MATERIAL FOR THIS EXERCISE: Begin
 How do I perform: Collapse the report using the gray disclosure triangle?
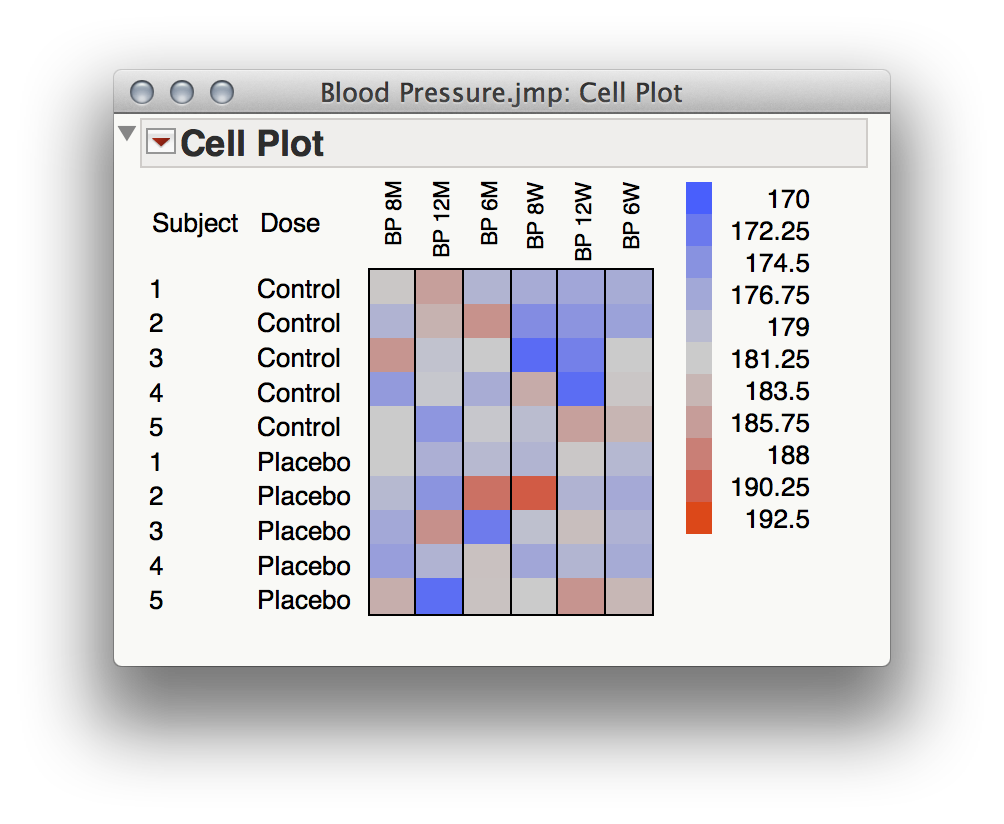[125, 131]
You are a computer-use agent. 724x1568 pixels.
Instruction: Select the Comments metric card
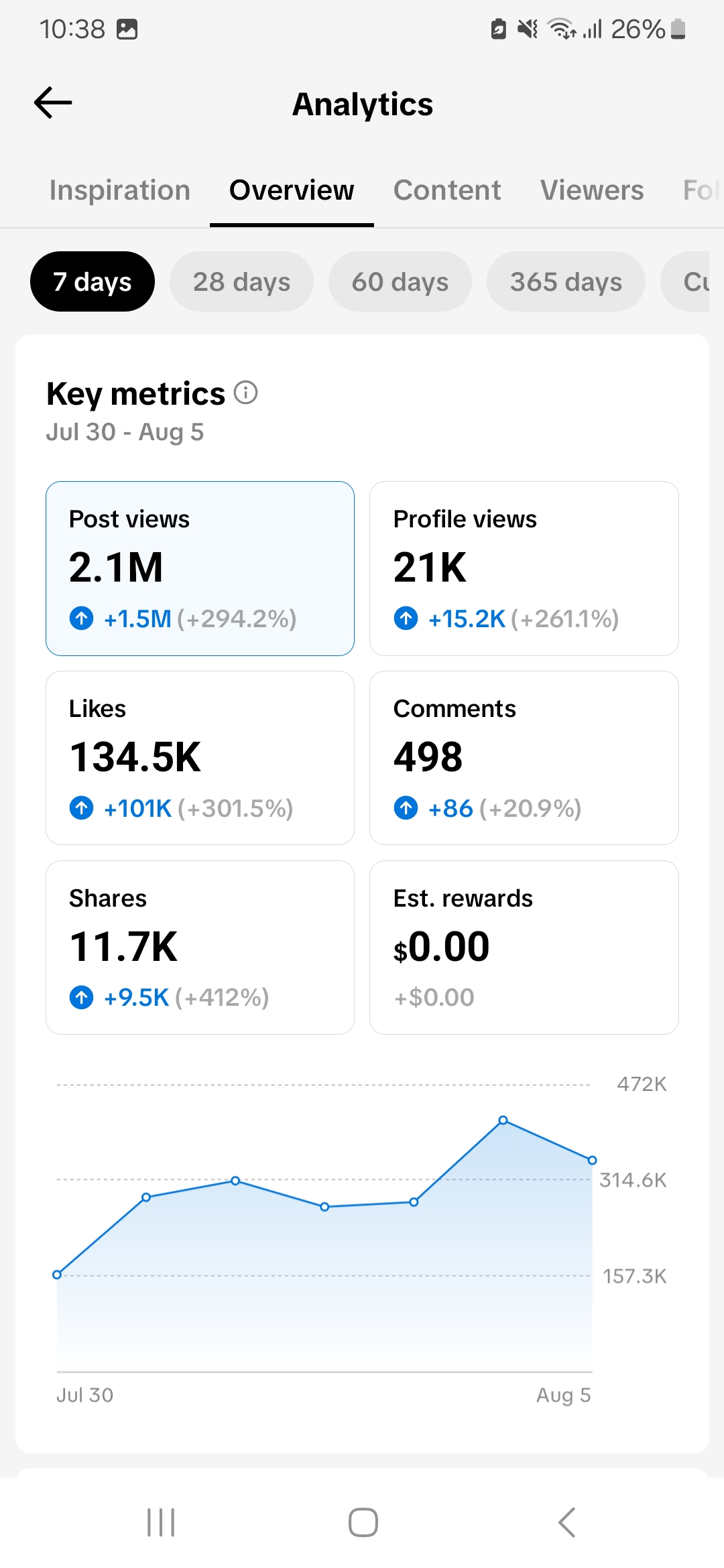coord(524,758)
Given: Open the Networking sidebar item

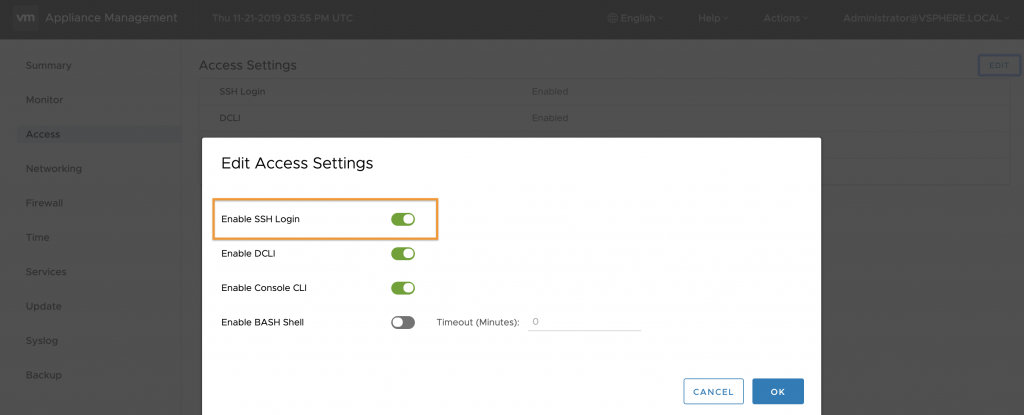Looking at the screenshot, I should tap(54, 169).
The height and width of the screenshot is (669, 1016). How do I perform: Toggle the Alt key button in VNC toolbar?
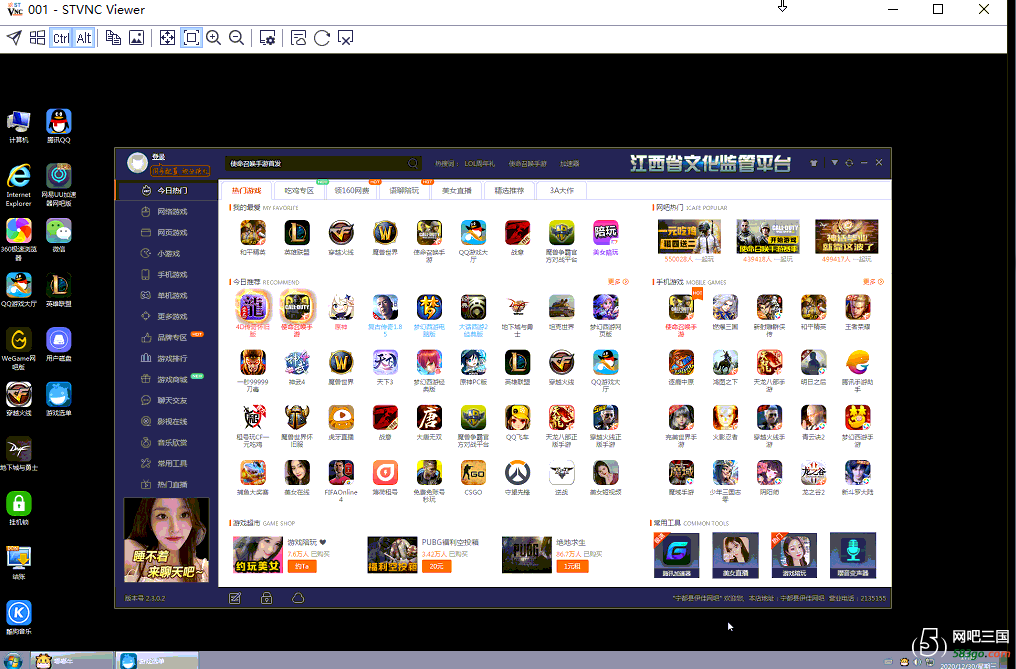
MATERIAL FOR THIS EXERCISE: End
▸ INSTRUCTIONS TO FOLLOW: The answer must be the exact lines from the line with "Given: Open the Networking sidebar item" to the final line of the data, both ends included, with no pictures.

▸ OUTPUT OF THE TASK:
Given: Open the Networking sidebar item

Looking at the screenshot, I should tap(54, 169).
The height and width of the screenshot is (669, 1016). How do I perform: Toggle the Alt key button in VNC toolbar?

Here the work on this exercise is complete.